The Pastured Chicken and Green Tea Piccata came complete with chewy barley risotto made with bone broth, and plenty of roasted carrots. I can’t say that I necessarily tasted the green tea. It did have a lemony taste, though my husband wished there was a bigger citrus presence. I know this is sacrilege, but I almost wished for a little more fat in this dish. The sauce for classic chicken or veal piccata is made in the pan that the proteins were cooked in, then deglazed with lemon juice and stock, with butter whisked in at the end to create a thin yet rich tasting sauce that coats everything beautifully. This green tea sauce was much thicker and didn’t blanket the chicken in quite the same way. However, the trade-off for adding butter would be calories and fat, because as is, this dish weighs in at a respectable 702 calories with 44 grams protein, 73 grams carbs, 26 grams fat, and 9 grams fiber.
The Old-Fashioned Pastured Turkey Meatloaf get points for its house-made ketchup that’s sweet, tangy, and perky tasting. The meatloaf is moist and herbally, and is accompanied by celeriac and parsnip puree, and glazed carrots.

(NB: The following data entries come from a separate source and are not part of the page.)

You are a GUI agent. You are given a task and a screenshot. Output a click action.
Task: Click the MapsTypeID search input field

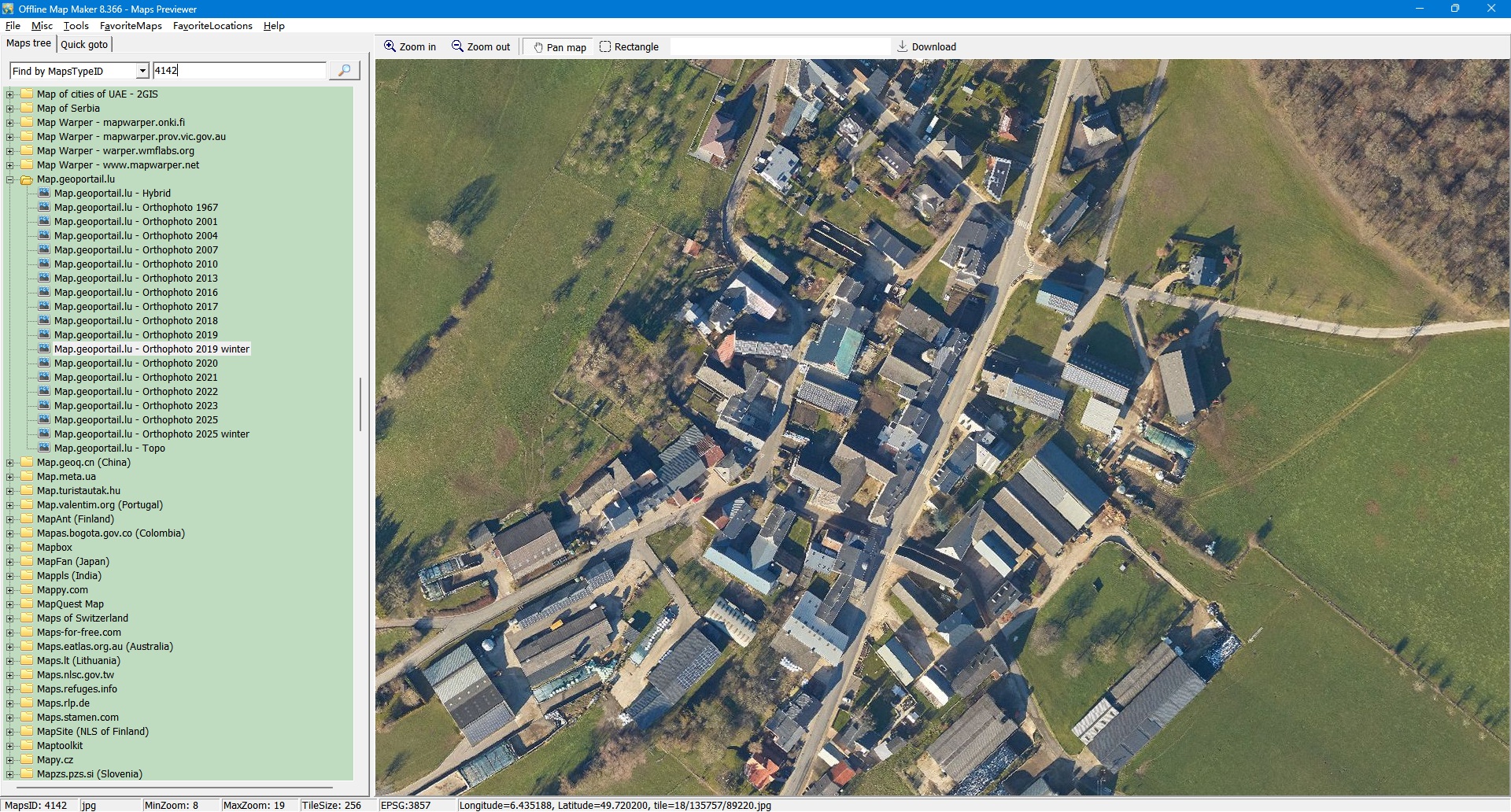238,71
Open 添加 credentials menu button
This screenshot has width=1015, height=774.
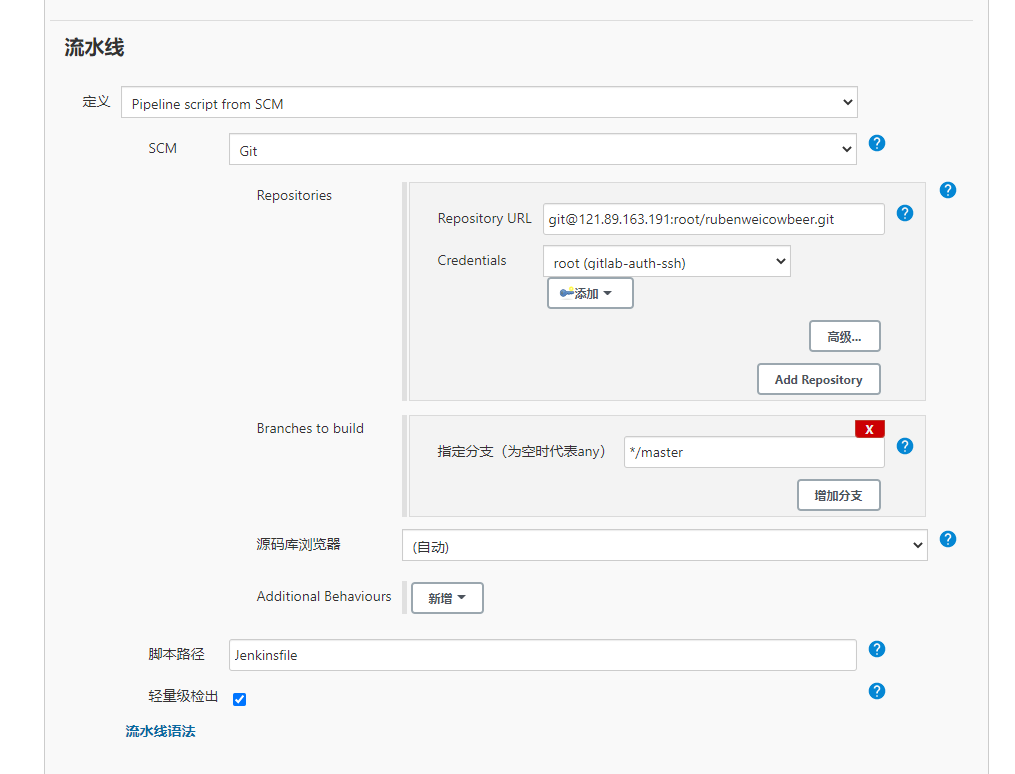[590, 294]
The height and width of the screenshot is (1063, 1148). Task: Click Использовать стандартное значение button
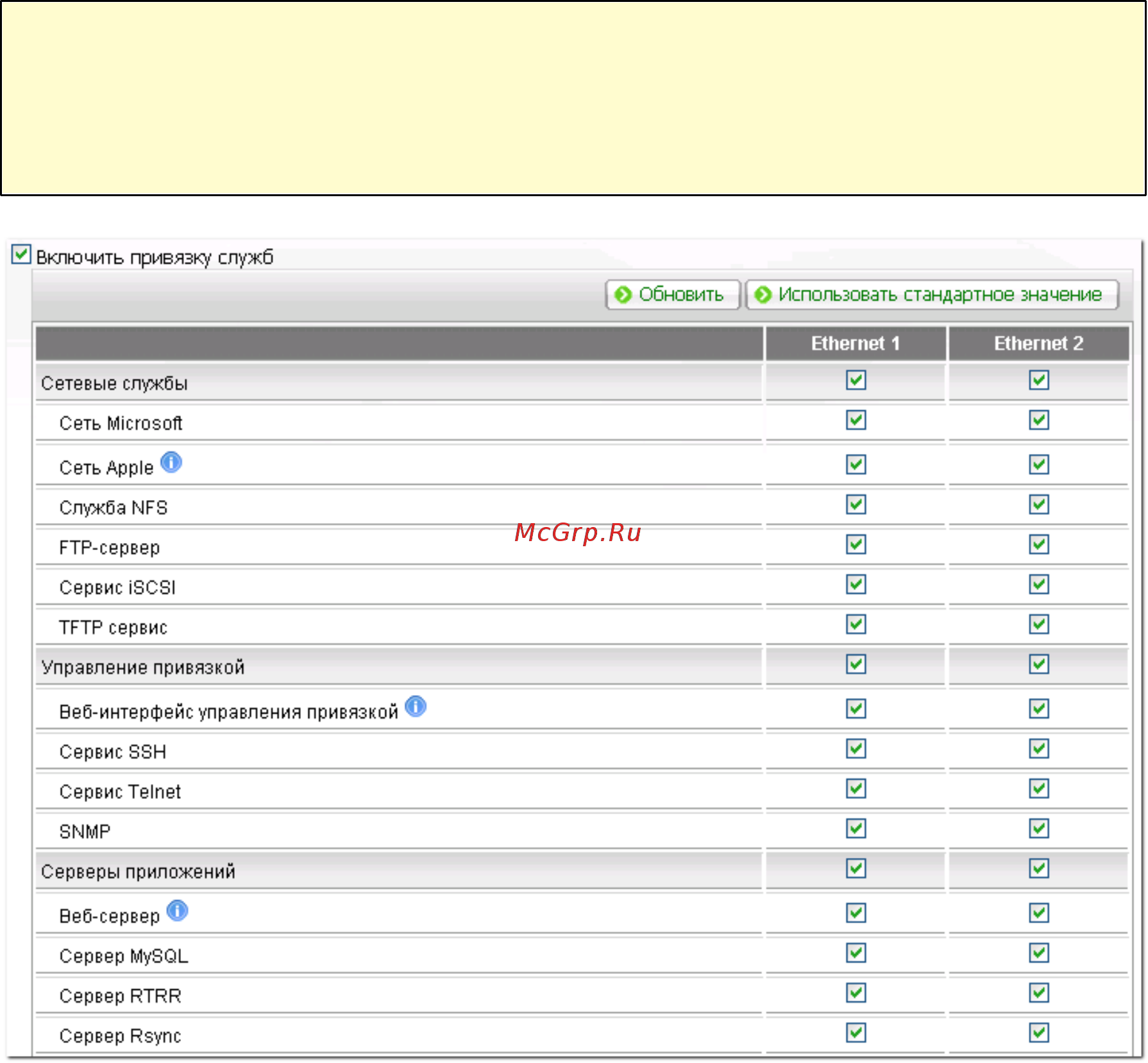coord(932,294)
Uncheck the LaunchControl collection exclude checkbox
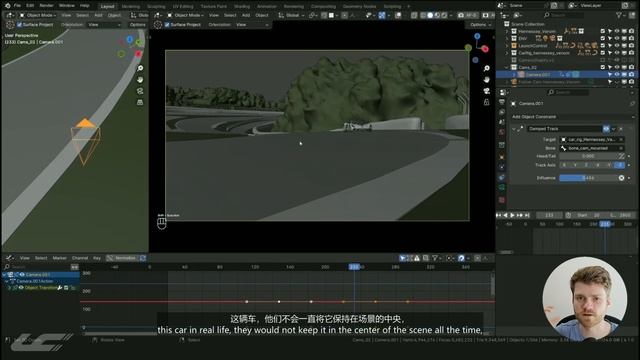The image size is (640, 360). click(x=603, y=46)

Carrots are a mainstay in a lot of these meals, so you better be a fan. While some leaves of spinach and kale accompanied a few of the dishes I tried, I almost wish there had been more broccoli or broccolini or maybe chard, brussels sprouts or green beans instead of so many carrots to offer more variety to the palate.
The jars are an admirable vehicle for the food. However, if you care about presentation, it will mean that you will have to carefully extract each layer of food with a fork or spoon to try to plate it all pleasingly. If you don’t give two shakes about that, you can simply dump everything onto a serving plate to microwave.
Locale also gets points for using top-notch ingredients in thoughtfully composed dishes. In fact, even if you might not use a service like this regularly, I can see arranging a delivery for a friend or family member who might be ailing or home-bound or who just needs a break with a good-for-you and good tasting meal.